Machine Learning with Graphs : 3 Node Embeddings

Machine Learning with Graphs : 3 Node Embeddings

1. Overview

Graph Representation Learning alleviates the need to do feature engineering every single time.

  • Representation Learning: Automatically learn the features

Goal: Efficient task-independent feature learning for machine learning with graphs!

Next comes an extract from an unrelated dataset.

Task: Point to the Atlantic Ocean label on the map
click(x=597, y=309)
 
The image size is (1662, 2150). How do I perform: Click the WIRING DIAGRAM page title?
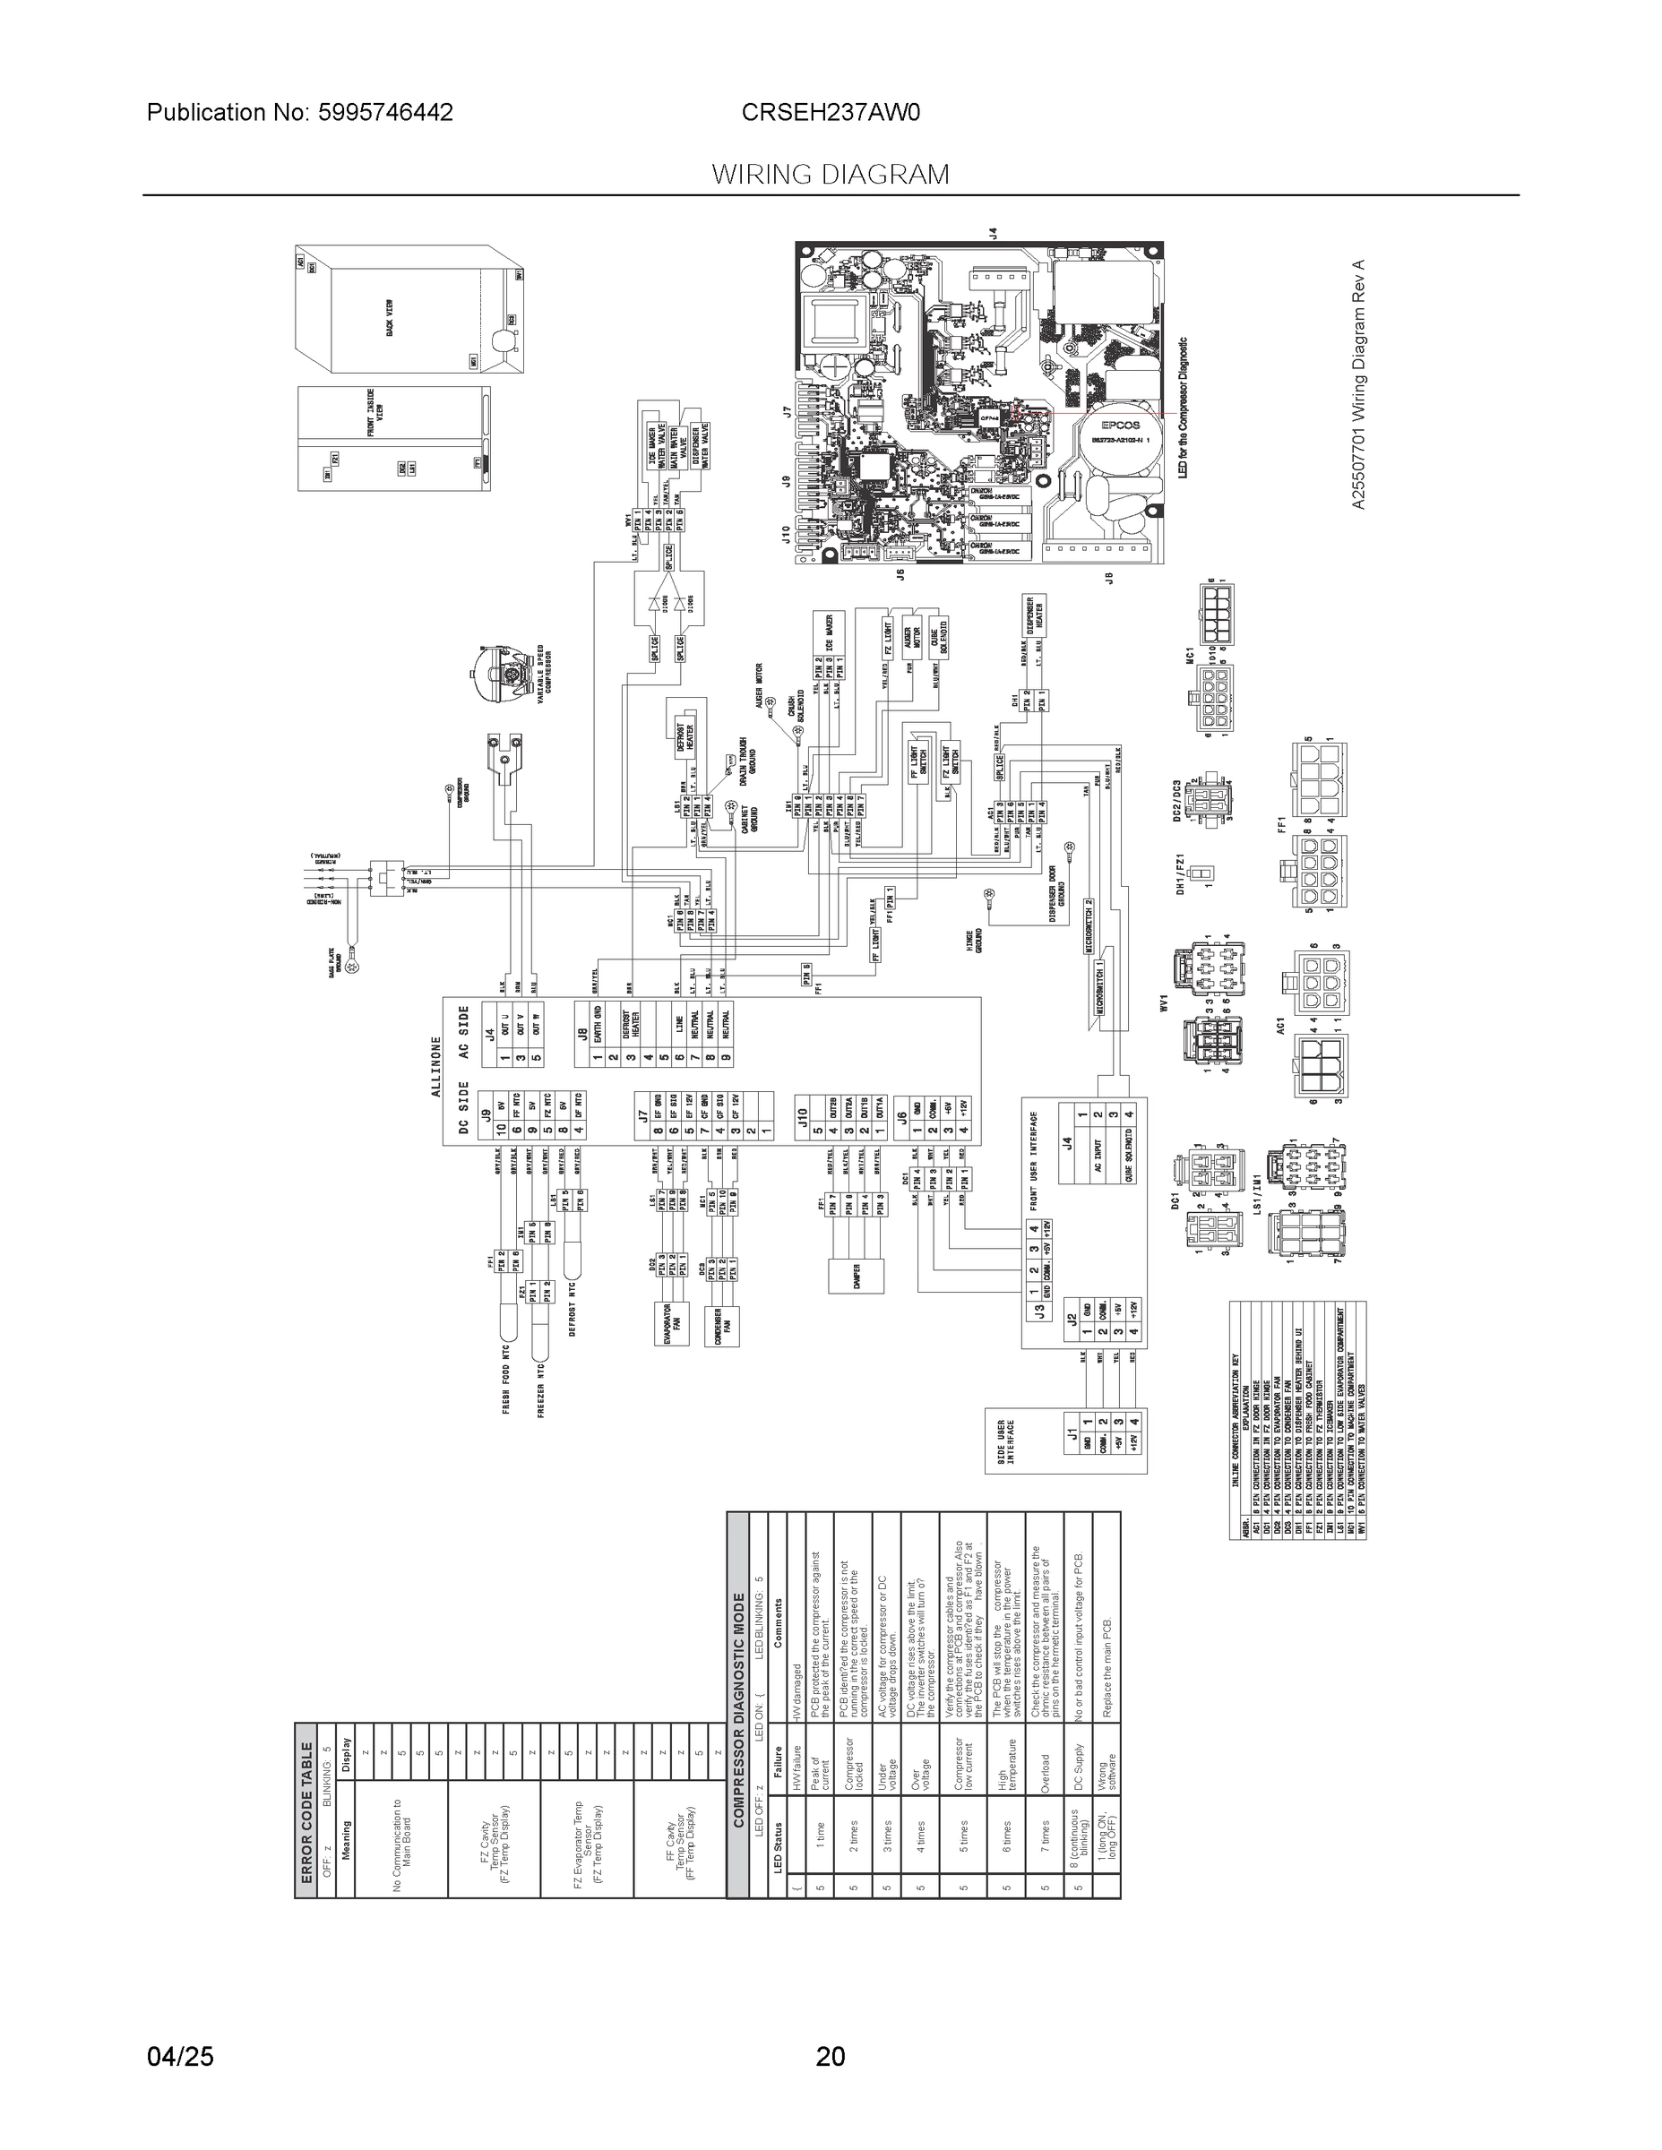point(830,175)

Task: Map nodes into an embedding space

  • Similarity of embeddings between nodes indicates their similarity in the network. For example:

    • Both nodes are close to each other (connected by an edge)
  • Encode network information

  • Potentially used for many downstream predictions

2. Encoder and Decoder

Assumptions:

  • \(G\) : a graph

  • \(V\) : vertex set

  • \(\mathbf{A}\) : adjacency matrix (assume binary)

  • For simplicity: No node features or extra information is used

2.1 Embedding Nodes

Goal is to encode nodes so that similarity in the embedding space (e.g., dot product) approximates similarity in the graph, i.e.:

\[\text{similarity}(u,v) \approx \boldsymbol{z}_u^{\top} \boldsymbol{z}_v \]

  • where \(\text{similarity}(u,v)\) is a function measuring the similarity between node \(u\) and \(v\) in the original network.

  • \(\text{ENC}(u) = \boldsymbol{z}_u, \forall u \in V\) and \(\text{ENC}(u)\) is an encoding function;

2.1.1 Learning Node Embeddings

  • Encoder maps from nodes to embeddings

  • Define a node similarity function (i.e., a measure of similarity in the original network)

  • Decoder \(\text{DEC}\) maps from embeddings to the similarity score

  • Optimize the parameters of the encoder so that:

    \[\text{similarity}(u,v) \approx \boldsymbol{z}_u^{\top} \boldsymbol{z}_v \]

2.1.2 Two Key Components

Encoder : maps each node to a low-dimensional vector

\[\text{ENC}(v) = \boldsymbol{z}_v \]

  • where: \(v\) is the node in the input graph

  • \(\boldsymbol{z}_v\) is a \(d\)-dimensional embedding

Similarity function : specifies how the relationships in vector space map to the relationships in the original network

\[\text{similarity}(u,v) \approx \boldsymbol{z}_u^{\top} \boldsymbol{z}_v \]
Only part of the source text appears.